» **Passage given**

No. It **silently fails**, because we have a file somewhere...

In [None]:
os.listdir('tmp2')

**Conclusion: the standard library is not always the best solution, look for alternatives**

In our case, the `shutil` module does it right:

In [None]:
import shutil
shutil.rmtree('tmp2', ignore_errors=True)

### recursively walk a tree

In [None]:
os.makedirs('walk/down/the/tree')

In [None]:
!touch walk/walk01
!touch walk/walk02
!touch walk/down/down01
!touch walk/down/down02
!touch walk/down/the/tree/tree01
!touch walk/down/the/tree/tree02

In [None]:
for dp, dn, filenames in os.walk('walk'):
    for filename in filenames:
        print(os.path.join(dp, filename))

This is doable, but a bit cumbersome, since we have to join the directory path `dp` again with the `os.path.join` command.

» **Stored data**

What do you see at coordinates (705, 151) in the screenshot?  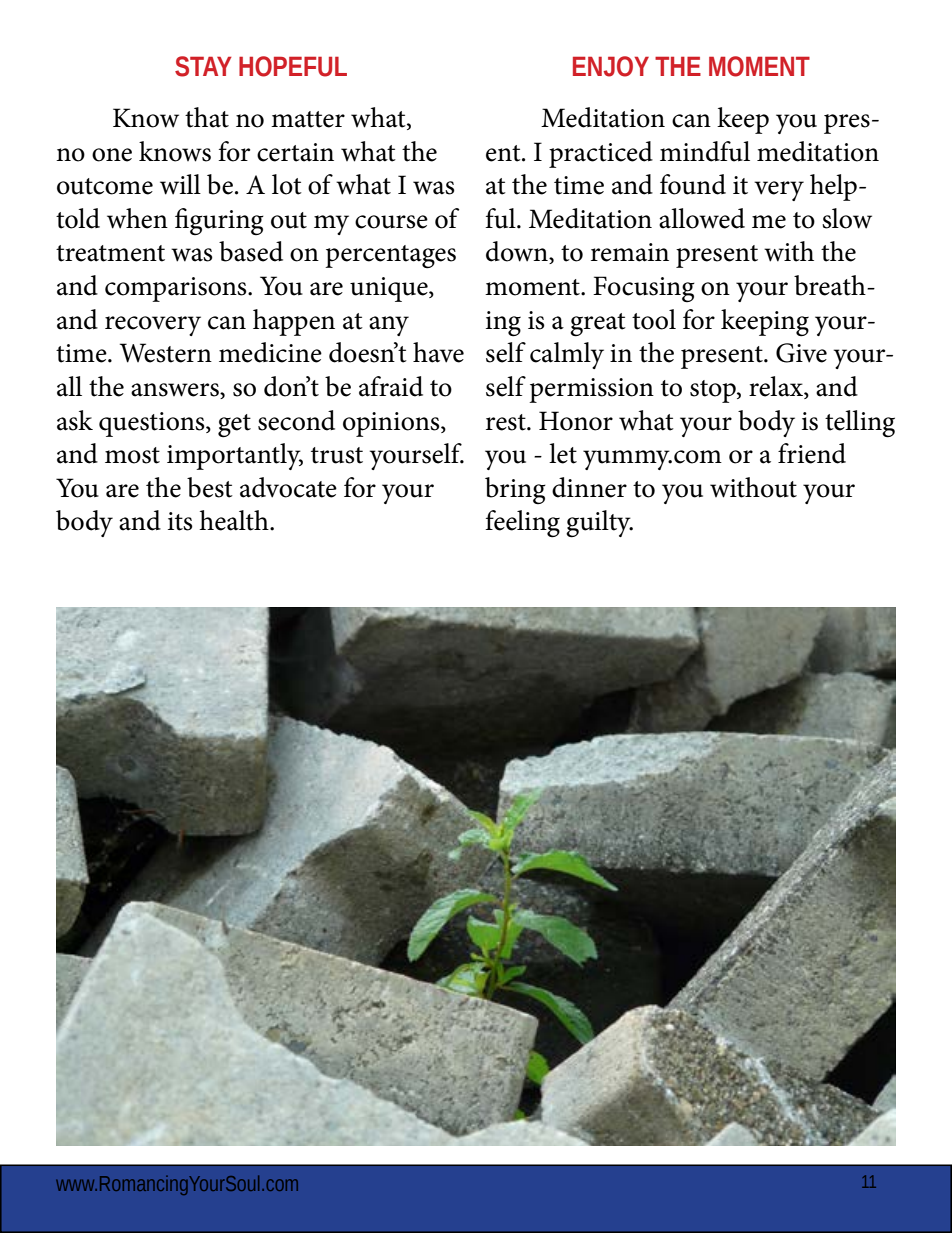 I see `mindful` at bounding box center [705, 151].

» **Short task**
Write out the part of the Python notebook excerpt above starting with "In our case, the" and going on through "os.makedirs('walk/down/the/tree')", keeping every character unchanged.

» **Right answer**
In our case, the `shutil` module does it right:

In [None]:
import shutil
shutil.rmtree('tmp2', ignore_errors=True)

### recursively walk a tree

In [None]:
os.makedirs('walk/down/the/tree')